The u-probability can be approximated by the probability of chance agreement. For example, the probability of chance agreement on sex is ½. The probability of chance agreement on month of birth is 1/12, and so on. M-probabilities represent the error rate in a particular identifier, and are typically estimated during the linkage process, and updated as more links are made. For example, if sex was miscoded in 5% of record pairs, the m-probability would be 0.95. Frequency-based weights can also be derived, which allows agreement on more rare values to contribute a higher weight.

The overall match weight is derived by calculating the ratio log2(m/u) for each identifier, and summing across all identifiers. Record pairs with agreement on multiple identifiers will have large positive match weights; record pairs with disagreement on most identifiers will have negative match weights.
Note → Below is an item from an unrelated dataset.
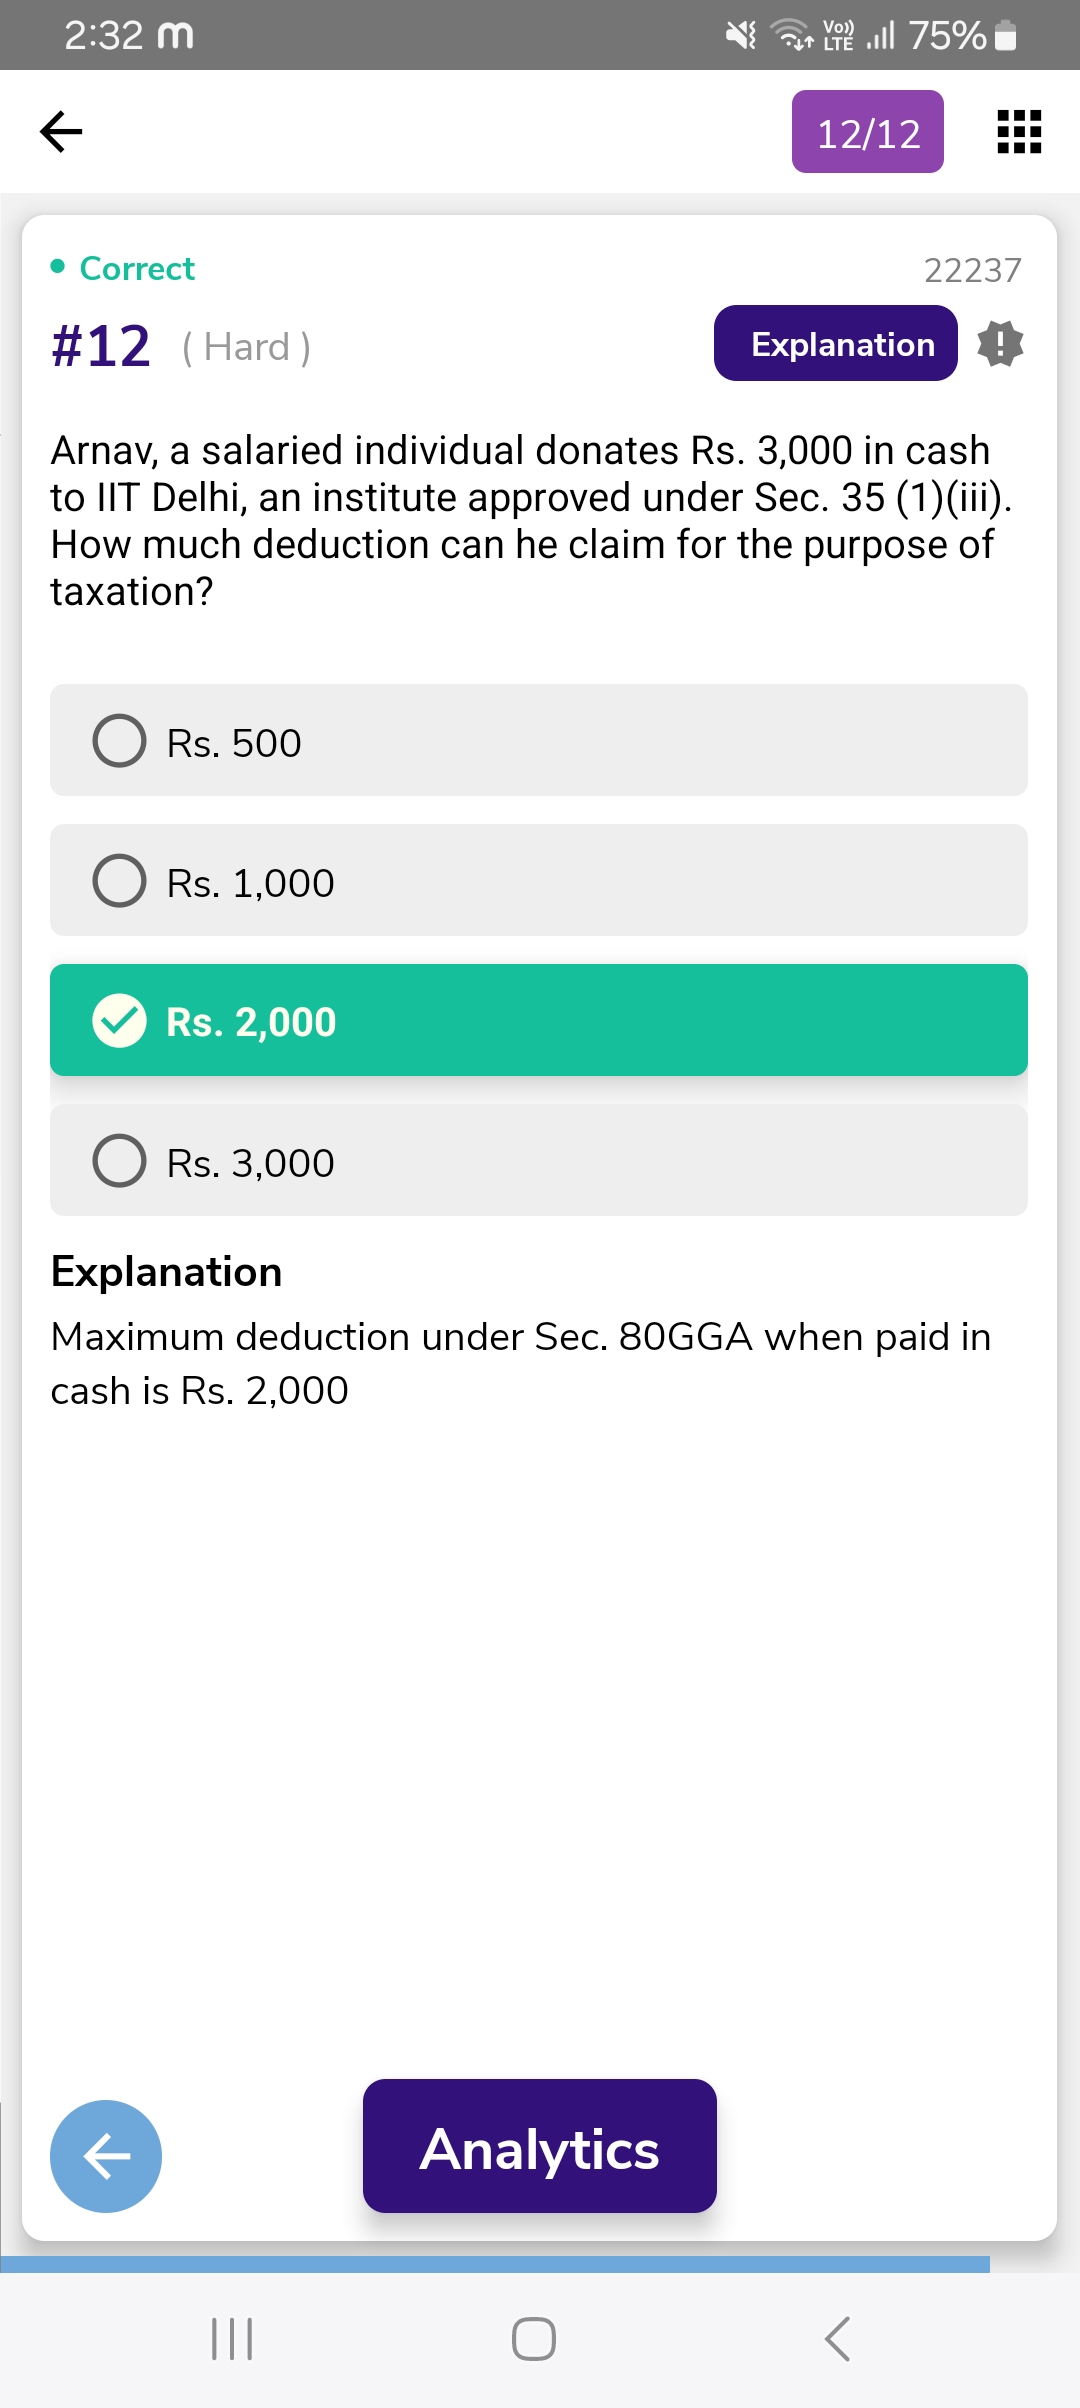Report question using the exclamation badge icon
Probabilistic linkage requires cut-off weights to be chosen for classifying record pairs as links or non-links, consequently determining the rates of missed-matches and false-matches. Typically, two thresholds are chosen, and record pairs with weights falling between the thresholds are subjected to further manual review. However, manual review processes can be both subjective and prohibitively time-consuming for large datasets, and often depend on having access to detailed identifying information. An alternative method is to set an optimal error rate (e.g. maximum allowed false-match rate) and to evaluate error rates for a range of threshold values. Estimation of linkage error rates at each potential threshold requires that the true match status is known, and is typically performed using a subset of gold-standard data (e.g. manual review of a sample of records) or by generating synthetic data with similar characteristics to the original data.[27]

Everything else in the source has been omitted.